Marketing Information System

The marketplace is constantly evolving and changing. To be successful, you need a system that continuously monitors the marketplace, collects feedback in real time, analyzes the feedback, reports the unvarnished truth to decision makers, and takes corrective action. What worked yesterday, may not work tomorrow, and the information about tomorrow is often available today. Companies need the right telescopes and microscopes to see what is going on and react swiftly once the information is properly analyzed and triangulated.

Passionate Pursuit of Improvement

The Lexus slogan the Passionate Pursuit of Perfection embodies the TQM (total quality management) mantra of continual improvement, or kaizen. This guiding philosophy has propelled Toyota to regaining its lead in global automotive sales in spite of self-destructive missteps and problems caused by the devastating Tsunami of 2011.

While Dell is not recognized as a product innovator, the company was very innovative in its factory processes, supply-chain management, and make-to-order e-commerce systems. Its efficiency strategies worked quite well for a number of years - giving Dell cost and quality advantages over its "IBM-PC compatible" rivals and Fortune 500 status. Dell got FDH, Michael Dell left for a while, and innovation went by the wayside. So did sales.

Necessity is not the only mother of invention

Companies such as 3M and Apple chose innovation at a point in their histories when they did not have much choice. For them, necessity was the mother of invention. 3M institutionalized their innovative ways. Time will tell if Apple will continue to innovate now that Steve Jobs has passed. The recent introduction of the Apple Watch and other products on the horizon suggest it will.

We should be most concerned about companies that are currently successful that do not have innovation ingrained in the fabric of their businesses. They are the ones that need to avoid the FDH (fat, dumb, and happy) syndrome, try new things and not rest on their laurels. They have to risk failure to continue to achieve great success. They should know that survival today requires more than treading water, and that many of the companies that were once great are now gone or on their way out largely because they stopped innovating. In fact, according to Forbes, the average lifespan of a successful S&P 500 Company was 67 years in the 1920's.
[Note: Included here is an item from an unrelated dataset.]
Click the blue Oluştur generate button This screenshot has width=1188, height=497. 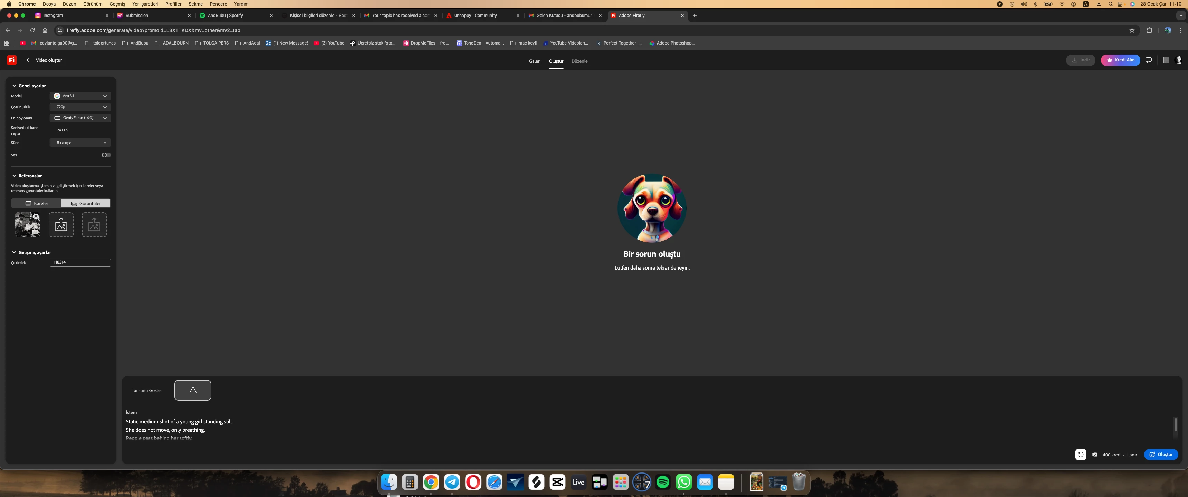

Today it is 15 years. More companies need to innovate to improve these declining numbers.

Incremental innovations

The innovations do not have to be revolutionary or the exclusive domain of new or improved products. The improvements can be incremental as they are at Toyota, or they can be in business systems and processes as they were at Dell. Innovations can (and should) be in marketing as they have been at Procter & Gamble. Some may recall that the company invented the "soap opera" to sell its soap.

Innovate or risk dying

Wherever innovations come from, however they are done, and in whatever part of the business they occur, companies need to continuously innovate or risk dying and killing the future to save the past.